**Objet de la tâche**
D'après le texte source, à quelle date les travaux de la Conférence intergouvernementale doivent-ils reprendre ?

**Texte source**
________________________

Actuellement à la tête de l’Union européenne, le Portugal a annoncé son souhait de clore, au début du mois d’octobre, les travaux de la Conférence intergouvernementale, afin de parvenir à un accord entre les Etats membres lors du sommet des 18 et 19 octobre prochains.

Les travaux de la CIG ont débuté le 23 juillet. Ils sont pour le moment interrompus à l’occasion des vacances et devraient reprendre le 27 août.

Le mandat fixé à la CIG à été déterminé après de longues heures de négociations lors du Sommet européen des 22 et 23 juin.

La coopération euro-africaine était également au menu de la rencontre entre François Fillon et le premier ministre portugais, José Socrates. Le deuxième sommet UE-Afrique devrait avoir lieu sous présidence portugaise. Cet évènement est attendu, l’UE n’ayant pas réussi à organiser une rencontre avec le continent africain depuis celui du Caire en 2000.

Les Etats membres et certains Etats d’Afrique n’ont pas réussi depuis à faire taire leur désaccord sur la participation à cette rencontre du président zimbabwéen, Robert Mugabe. Le Royaume-Uni s’est notamment opposé à l’invitation du dirigeant, actuellement sous le coup d’une interdiction de séjour dans l’UE pour les atteintes répétées de son régime aux droits de l’Homme.

Les relations UE-Afrique ont également fait l’objet de discussions entre le premier ministre espagnol, José Luis Zapatero, et François Fillon. Le Français s’est rendu en Espagne juste avant sa visite au Portugal ce week-end.    

Les deux hommes ont évoqué la mise en place d’une « action globale des pays européens » sur ce sujet. « Nous partageons de façon claire l’idée que l’immigration doit être une politique propre à l’Union européenne », a indiqué le premier ministre espagnol, qui a insisté sur « l’intérêt de la légalité en matière d’immigration et d’intégration des migrants dans nos sociétés respectives ».

________________________

**Données affichées**
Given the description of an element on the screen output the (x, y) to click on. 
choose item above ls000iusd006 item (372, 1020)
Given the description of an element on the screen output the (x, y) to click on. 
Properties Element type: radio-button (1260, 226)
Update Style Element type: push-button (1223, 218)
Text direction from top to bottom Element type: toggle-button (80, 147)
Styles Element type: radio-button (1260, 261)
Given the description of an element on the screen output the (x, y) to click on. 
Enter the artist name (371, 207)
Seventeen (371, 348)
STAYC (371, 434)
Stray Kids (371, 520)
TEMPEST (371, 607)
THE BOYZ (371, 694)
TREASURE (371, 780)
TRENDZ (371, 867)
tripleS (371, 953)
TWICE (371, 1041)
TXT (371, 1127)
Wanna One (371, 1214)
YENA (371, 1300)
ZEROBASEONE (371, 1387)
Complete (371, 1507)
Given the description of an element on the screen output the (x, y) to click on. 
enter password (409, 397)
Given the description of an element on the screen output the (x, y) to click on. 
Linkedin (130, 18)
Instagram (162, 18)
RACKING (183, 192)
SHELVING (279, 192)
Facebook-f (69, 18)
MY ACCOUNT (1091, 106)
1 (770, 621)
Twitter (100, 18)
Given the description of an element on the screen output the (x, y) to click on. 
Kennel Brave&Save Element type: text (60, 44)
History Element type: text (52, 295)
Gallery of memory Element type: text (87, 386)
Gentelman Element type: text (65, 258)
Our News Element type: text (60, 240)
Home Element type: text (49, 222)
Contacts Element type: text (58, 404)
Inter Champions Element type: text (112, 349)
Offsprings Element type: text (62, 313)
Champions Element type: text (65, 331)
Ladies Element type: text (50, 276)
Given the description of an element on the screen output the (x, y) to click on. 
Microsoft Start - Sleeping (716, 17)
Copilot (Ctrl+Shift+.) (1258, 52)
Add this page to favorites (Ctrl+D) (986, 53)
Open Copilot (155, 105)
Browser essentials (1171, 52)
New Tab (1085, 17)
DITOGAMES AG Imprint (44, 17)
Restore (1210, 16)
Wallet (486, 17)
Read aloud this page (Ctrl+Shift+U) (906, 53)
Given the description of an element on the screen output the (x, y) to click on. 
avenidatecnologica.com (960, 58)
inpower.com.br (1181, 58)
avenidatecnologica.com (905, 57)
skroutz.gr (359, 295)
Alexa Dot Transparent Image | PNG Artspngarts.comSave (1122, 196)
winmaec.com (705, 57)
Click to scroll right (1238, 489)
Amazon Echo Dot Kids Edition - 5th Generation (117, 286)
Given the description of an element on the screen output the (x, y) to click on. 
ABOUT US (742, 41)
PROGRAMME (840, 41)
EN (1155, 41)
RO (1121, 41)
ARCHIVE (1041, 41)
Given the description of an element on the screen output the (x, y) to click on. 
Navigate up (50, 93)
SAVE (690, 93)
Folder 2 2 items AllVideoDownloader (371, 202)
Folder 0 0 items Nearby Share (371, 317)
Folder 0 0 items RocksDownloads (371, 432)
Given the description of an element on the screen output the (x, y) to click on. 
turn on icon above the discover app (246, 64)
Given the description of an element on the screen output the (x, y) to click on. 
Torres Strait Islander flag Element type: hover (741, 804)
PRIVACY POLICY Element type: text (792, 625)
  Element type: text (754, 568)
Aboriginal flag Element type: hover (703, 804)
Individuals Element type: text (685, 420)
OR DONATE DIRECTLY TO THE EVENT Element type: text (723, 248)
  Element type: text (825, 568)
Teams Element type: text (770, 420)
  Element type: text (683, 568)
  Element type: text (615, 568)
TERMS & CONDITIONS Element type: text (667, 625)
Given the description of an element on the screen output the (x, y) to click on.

________________________

**Résultat attendu**
Le 27 août.